From rising demand to real-world limits
The authors begin by placing AI inside a broader story of resource use. In recent years, data centers and specialized chips have become central to everything from streaming to cloud services, and now to AI. Technology giants are pouring hundreds of billions of dollars into new data centers, and AI workloads are expected to dominate their use by the end of the decade. So far, public debate has focused mainly on how much electricity and water these centers consume. But the machines at their core rely on a long list of metals and minerals, some of which are scarce, hard to mine, or toxic when mishandled. The study argues that to judge whether AI is truly sustainable, we must move beyond counting kilowatt-hours and start counting kilograms of material as well.
What a single AI chip is really made of
To ground this abstract issue in hard facts, the researchers took apart a widely used graphics processing unit, the Nvidia A100, and chemically analyzed its contents. They identified 32 different elements, including common metals like copper, iron, and tin, along with smaller amounts of nickel, barium, zinc, and several precious metals such as gold and silver. Strikingly, about 90 percent of the chip’s mass is made up of heavy metals, and roughly 93 percent consists of elements classified as hazardous under typical exposure conditions. Different parts of the chip have distinct roles and recipes: the heatsink is almost pure copper for cooling, the circuit board mixes copper and iron with other additives, while the tiny computing core concentrates silicon and a variety of other metals. 

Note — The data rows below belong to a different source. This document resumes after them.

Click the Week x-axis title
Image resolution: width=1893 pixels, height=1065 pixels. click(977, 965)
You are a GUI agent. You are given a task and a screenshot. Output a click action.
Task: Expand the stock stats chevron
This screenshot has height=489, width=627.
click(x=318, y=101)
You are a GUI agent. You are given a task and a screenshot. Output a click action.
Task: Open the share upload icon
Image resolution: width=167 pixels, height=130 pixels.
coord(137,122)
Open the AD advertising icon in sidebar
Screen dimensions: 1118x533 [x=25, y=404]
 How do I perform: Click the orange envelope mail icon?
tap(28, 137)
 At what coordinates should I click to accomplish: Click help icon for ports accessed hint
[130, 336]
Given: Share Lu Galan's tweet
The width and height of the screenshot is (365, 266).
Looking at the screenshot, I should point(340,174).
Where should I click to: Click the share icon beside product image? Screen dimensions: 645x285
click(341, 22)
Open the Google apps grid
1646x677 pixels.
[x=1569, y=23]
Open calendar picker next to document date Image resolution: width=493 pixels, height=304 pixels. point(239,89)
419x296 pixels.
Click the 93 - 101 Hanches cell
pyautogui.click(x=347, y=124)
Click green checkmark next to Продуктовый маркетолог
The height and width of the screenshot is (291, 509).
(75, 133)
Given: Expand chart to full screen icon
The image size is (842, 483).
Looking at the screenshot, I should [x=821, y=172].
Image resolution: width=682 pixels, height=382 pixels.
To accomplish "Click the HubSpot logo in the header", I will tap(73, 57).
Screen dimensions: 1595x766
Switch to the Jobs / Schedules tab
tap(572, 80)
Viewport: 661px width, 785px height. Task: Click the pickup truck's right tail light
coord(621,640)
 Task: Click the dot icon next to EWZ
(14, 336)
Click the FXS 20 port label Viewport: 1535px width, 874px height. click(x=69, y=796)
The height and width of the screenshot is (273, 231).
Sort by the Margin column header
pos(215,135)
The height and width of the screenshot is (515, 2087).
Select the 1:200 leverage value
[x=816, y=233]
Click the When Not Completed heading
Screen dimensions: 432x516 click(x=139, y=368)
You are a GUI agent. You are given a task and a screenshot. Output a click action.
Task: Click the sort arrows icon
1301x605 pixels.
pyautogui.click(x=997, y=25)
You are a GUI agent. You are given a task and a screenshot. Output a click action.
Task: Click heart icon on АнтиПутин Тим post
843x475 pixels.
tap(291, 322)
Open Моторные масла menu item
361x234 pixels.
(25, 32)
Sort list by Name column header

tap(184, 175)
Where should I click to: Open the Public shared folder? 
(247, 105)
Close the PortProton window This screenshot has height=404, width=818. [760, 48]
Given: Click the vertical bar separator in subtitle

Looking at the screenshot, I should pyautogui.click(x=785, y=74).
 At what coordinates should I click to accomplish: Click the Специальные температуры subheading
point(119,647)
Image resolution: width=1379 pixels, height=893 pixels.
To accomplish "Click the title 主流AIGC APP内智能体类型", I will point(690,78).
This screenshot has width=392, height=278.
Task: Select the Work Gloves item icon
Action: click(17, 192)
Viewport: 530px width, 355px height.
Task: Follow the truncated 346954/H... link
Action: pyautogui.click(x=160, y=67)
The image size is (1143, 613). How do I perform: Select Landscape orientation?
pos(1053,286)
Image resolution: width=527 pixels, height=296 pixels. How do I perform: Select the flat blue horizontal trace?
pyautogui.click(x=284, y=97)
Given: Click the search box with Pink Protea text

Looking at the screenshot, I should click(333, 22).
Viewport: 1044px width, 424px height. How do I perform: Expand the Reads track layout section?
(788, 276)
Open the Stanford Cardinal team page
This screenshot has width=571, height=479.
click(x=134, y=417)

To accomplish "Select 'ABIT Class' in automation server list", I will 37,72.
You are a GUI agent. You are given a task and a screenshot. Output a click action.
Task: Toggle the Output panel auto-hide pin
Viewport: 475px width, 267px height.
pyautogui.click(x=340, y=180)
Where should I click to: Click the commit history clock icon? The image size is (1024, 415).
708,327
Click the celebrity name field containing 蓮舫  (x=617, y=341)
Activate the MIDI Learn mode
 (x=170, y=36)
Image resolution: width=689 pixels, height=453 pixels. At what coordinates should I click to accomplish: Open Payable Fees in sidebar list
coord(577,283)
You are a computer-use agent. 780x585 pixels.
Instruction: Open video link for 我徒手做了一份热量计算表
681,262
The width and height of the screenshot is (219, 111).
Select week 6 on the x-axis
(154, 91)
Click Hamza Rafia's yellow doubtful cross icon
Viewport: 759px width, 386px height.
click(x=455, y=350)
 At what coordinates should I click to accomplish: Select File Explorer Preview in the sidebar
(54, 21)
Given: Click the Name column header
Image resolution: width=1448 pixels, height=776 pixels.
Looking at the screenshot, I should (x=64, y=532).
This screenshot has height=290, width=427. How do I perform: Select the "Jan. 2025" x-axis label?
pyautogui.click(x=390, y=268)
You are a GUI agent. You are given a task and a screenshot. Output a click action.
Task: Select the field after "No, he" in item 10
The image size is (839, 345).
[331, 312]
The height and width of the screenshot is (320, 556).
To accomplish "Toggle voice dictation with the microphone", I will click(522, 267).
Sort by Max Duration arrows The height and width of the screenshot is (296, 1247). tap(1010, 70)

How many chips it takes to teach an AI to talk
Next, the study links the digital workload of training large AI models to the physical wear and tear on hardware. Training effort is measured in FLOPs, a standard count of how many basic calculations a model performs. By estimating how many FLOPs the Nvidia A100 can deliver over its useful life, and comparing this with the compute budgets reported or inferred for major models, the authors calculate how many GPUs are effectively “used up” by a single training run. Under realistic assumptions about chip lifetime and efficiency, training a state-of-the-art language model like GPT-4 consumes the equivalent of thousands of A100 units. For a set of nine prominent models, the total material demand falls in the range of several tonnes of extracted resources, most of them hazardous metals that pose risks during mining and disposal.
Small performance gains, big material bills
The paper then compares how model performance improves relative to this growing hardware burden. Using standard tests of math skills, general knowledge, coding, science questions, and everyday reasoning, the authors show that newer, much larger models often deliver only modest score increases compared with their predecessors, despite using tens or even hundreds of times more compute. Some abilities, such as advanced mathematical problem solving, do improve dramatically but appear especially resource-hungry. Others, like basic commonsense reasoning, show only slight gains even when training workloads soar. This pattern suggests that simply scaling up models and hardware is an increasingly costly path to progress, not only in terms of energy but also in terms of metal extraction and future e-waste.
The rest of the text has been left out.